◆ **EXERCISE INSTRUCTIONS**
In the material below, find every line containing "gear" and copy that line.

== RECORDS PROVIDED ==

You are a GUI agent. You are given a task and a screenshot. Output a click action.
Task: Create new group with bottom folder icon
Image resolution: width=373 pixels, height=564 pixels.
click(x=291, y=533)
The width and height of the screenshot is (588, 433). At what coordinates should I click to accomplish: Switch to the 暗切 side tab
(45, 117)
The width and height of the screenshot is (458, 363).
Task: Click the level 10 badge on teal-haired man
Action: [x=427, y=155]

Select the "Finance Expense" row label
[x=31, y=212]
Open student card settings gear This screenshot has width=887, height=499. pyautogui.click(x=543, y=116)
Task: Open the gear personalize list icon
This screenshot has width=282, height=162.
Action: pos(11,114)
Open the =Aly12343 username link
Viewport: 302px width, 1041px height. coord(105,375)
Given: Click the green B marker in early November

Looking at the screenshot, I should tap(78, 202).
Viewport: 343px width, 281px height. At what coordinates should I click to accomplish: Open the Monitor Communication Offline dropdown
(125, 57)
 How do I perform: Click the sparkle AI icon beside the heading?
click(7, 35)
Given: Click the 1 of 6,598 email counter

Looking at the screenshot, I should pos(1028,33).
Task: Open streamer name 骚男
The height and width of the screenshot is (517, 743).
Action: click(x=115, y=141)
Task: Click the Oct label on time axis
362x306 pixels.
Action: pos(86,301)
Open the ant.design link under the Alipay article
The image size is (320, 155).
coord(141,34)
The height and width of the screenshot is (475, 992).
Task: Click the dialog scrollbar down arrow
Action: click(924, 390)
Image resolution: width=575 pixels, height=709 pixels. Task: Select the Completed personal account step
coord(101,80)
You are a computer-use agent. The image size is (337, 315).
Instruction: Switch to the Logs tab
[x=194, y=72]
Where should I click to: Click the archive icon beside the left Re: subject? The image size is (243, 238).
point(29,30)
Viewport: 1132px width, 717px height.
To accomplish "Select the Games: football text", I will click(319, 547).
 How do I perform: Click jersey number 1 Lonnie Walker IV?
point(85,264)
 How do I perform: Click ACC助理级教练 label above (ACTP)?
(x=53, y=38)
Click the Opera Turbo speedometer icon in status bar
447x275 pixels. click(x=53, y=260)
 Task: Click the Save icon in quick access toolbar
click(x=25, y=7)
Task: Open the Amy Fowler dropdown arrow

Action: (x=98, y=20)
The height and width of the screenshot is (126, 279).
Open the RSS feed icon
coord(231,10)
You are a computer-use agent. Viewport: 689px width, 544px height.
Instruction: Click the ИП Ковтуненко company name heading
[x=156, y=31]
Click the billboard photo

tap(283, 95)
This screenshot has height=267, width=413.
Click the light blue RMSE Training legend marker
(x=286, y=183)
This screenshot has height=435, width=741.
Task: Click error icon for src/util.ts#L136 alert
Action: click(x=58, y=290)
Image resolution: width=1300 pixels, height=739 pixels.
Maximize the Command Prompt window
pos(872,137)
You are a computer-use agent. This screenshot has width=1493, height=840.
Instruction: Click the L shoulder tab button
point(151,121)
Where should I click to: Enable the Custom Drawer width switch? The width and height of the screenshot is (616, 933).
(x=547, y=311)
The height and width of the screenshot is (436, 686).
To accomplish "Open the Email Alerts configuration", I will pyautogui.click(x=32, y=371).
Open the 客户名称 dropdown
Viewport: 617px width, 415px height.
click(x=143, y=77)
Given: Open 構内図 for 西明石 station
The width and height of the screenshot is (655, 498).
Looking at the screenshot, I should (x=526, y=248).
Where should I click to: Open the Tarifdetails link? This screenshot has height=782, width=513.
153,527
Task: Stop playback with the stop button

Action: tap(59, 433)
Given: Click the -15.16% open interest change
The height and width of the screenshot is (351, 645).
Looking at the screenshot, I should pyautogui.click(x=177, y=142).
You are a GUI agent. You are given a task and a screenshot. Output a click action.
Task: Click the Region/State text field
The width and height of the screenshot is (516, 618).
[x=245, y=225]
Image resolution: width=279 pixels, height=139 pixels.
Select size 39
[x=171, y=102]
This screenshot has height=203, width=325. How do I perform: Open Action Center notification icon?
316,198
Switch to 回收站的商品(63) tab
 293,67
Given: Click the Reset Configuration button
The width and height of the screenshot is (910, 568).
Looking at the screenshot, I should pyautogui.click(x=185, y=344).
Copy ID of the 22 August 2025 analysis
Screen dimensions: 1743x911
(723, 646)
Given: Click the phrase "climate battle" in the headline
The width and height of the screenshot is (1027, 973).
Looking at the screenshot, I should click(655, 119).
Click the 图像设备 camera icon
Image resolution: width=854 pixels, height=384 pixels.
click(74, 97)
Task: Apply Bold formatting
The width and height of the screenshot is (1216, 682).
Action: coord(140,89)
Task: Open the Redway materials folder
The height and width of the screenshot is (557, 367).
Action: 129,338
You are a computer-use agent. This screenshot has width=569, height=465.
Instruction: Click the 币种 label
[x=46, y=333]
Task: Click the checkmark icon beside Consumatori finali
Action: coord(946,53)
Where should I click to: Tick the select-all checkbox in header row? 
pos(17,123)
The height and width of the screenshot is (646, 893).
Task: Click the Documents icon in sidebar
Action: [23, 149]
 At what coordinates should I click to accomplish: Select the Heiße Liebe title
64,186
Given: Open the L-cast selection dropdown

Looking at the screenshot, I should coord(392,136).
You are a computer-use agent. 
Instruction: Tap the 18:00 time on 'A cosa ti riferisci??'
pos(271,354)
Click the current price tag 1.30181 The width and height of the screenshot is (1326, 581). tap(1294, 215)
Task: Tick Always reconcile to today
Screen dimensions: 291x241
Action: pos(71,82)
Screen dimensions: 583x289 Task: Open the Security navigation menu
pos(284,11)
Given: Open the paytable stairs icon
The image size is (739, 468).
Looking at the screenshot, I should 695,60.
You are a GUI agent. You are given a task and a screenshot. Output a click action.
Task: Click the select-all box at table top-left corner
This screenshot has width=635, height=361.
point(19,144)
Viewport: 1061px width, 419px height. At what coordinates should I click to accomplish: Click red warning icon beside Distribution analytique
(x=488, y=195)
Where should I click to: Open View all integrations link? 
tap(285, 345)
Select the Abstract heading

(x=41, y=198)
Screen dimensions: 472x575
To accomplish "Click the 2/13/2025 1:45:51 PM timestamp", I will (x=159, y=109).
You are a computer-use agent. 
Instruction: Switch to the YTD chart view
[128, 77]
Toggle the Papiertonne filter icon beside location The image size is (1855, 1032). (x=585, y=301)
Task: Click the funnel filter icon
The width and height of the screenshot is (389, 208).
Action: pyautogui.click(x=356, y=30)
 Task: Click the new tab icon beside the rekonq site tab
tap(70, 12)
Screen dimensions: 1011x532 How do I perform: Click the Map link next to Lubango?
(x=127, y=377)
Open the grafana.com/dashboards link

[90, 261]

===

◆ **TASK RESPONSE**
Open student card settings gear This screenshot has width=887, height=499. pyautogui.click(x=543, y=116)
Task: Open the gear personalize list icon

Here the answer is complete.